## Problem statement
Return, word for word, the lines of the listing below from the one with "You are a GUI" through the one with "Instruction: Click the", and no other lines.

## Records to process
-.-.-

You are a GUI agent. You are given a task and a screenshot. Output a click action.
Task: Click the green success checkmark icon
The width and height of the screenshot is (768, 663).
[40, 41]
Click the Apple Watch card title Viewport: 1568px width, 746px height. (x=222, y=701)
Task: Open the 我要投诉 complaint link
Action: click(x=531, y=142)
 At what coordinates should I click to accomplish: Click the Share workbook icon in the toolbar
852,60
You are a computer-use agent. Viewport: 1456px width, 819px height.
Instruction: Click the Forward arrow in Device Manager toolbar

-.-.-

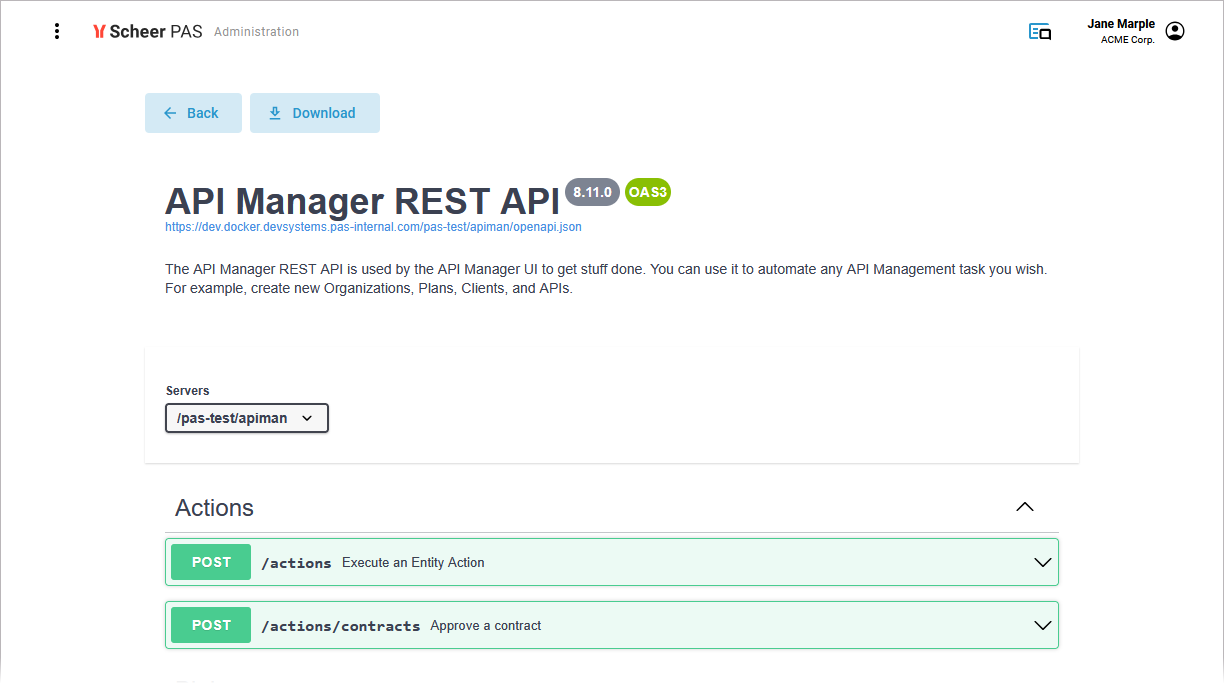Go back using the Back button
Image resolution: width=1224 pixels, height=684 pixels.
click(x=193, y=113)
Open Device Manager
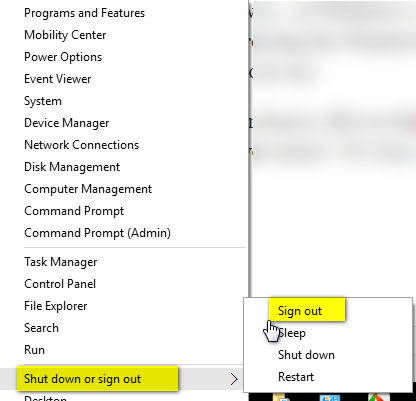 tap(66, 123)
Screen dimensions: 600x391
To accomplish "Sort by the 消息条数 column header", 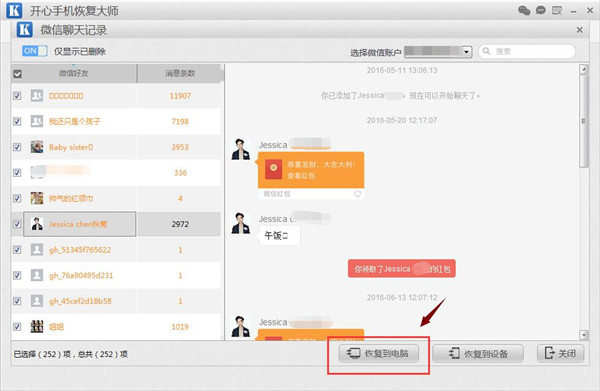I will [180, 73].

-.-.-

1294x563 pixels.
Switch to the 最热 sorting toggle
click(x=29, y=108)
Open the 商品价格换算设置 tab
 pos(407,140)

-.-.-

## Answer
You are a GUI agent. You are given a task and a screenshot. Output a click action.
Task: Click the green success checkmark icon
The width and height of the screenshot is (768, 663).
[40, 41]
Click the Apple Watch card title Viewport: 1568px width, 746px height. (x=222, y=701)
Task: Open the 我要投诉 complaint link
Action: click(x=531, y=142)
 At what coordinates should I click to accomplish: Click the Share workbook icon in the toolbar
852,60
You are a computer-use agent. Viewport: 1456px width, 819px height.
Instruction: Click the Forward arrow in Device Manager toolbar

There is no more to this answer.